Suppression of pathological neovascularization by anti-Flt1 peptide functionalized DNA tetrahedron

Angiogenesis is an important and necessary process in tissue regeneration and recovery, but suppressing such process is also a critical therapeutic consideration in some diseases including tumor and corneal neovascularization. Currently, pathological angiogenesis is mainly inhibited through the blockade of the interaction between vascular endothelial growth factor receptor (VEGFR) and its ligands. Compared to traditional anti-angiogenic agents such as monoclonal antibody and tyrosine kinase inhibitor, polypeptide has gained growing interests for high unit activity, few adverse reactions, and low costs.
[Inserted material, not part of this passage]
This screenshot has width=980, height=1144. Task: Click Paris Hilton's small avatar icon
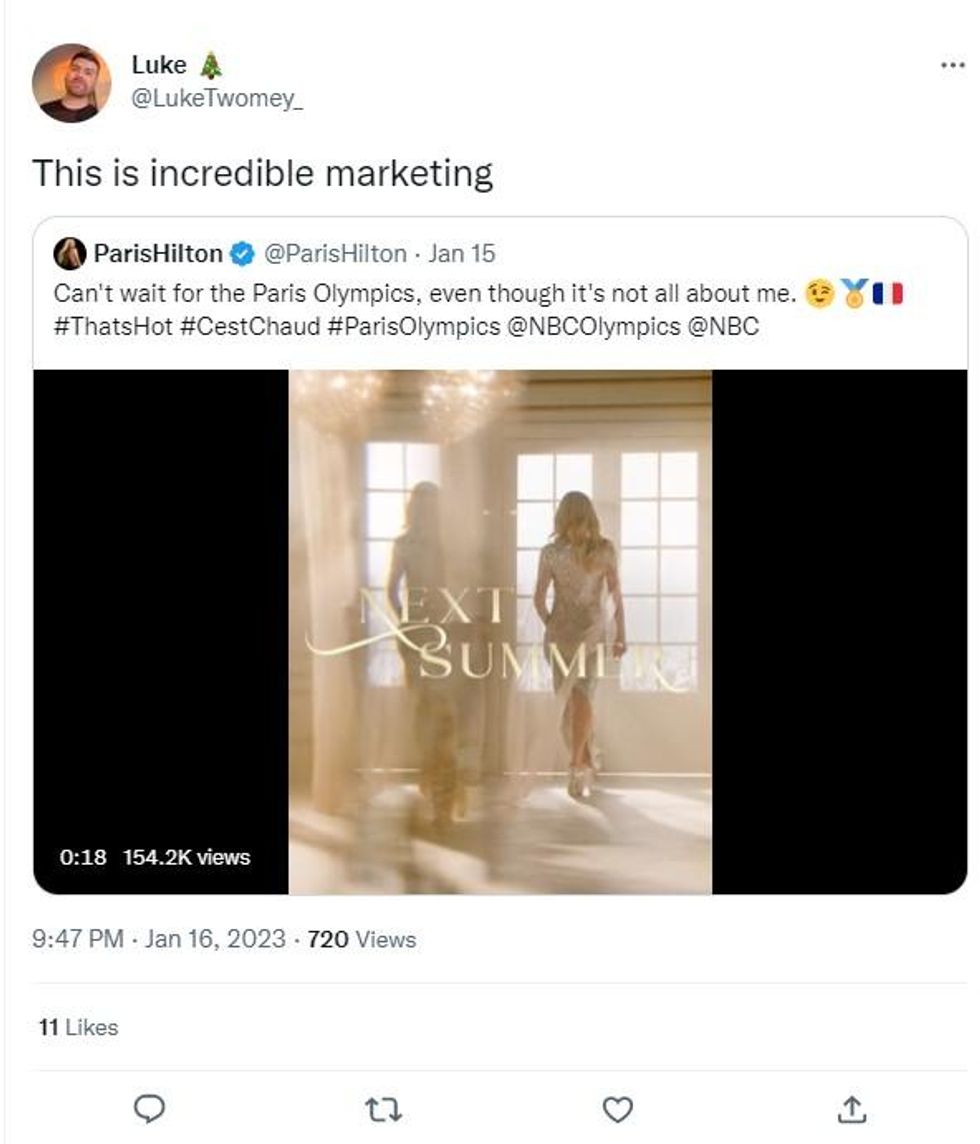click(69, 254)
Among them, anti-Flt1 (AF) peptide could inhibit VEGFR1-induced endothelial cell migration and tube formation, showing excellent anti-angiogenic activity. Addressing the issues of low water solubility, instability, and poor bioavailability would significantly hinder the applications of AF. Herein, we prepared an AF functionalized tetrahedral framework nucleic acid (tFNA@AF) to overcome the abovementioned limitations of AF. The tFNA@AF presented enhanced structural stability and cellular uptake of AF, and exhibited superior bioavailability and satisfying anti-angiogenic effectiveness in vitro. Furthermore, tFNA@AF also demonstrated high-efficiency pathological angiogenesis inhibition on tumor-bearing mice of triple-negative breast cancer and corneal neovascularization of cornea cauterized rats, two typical models of tumor and traumatic cornea where angiogenesis is not anticipant. Our tFNA@AF as a novel polypeptide-nucleic acid conjugated nanomaterials showed superior bioavailability and high anti-angiogenic effectiveness, suggesting that with incremental improvements the nanomedicine may offer potentially useful treatment aid for anti-angiogenic therapy to prevent tumor growth and corneal neovascularization.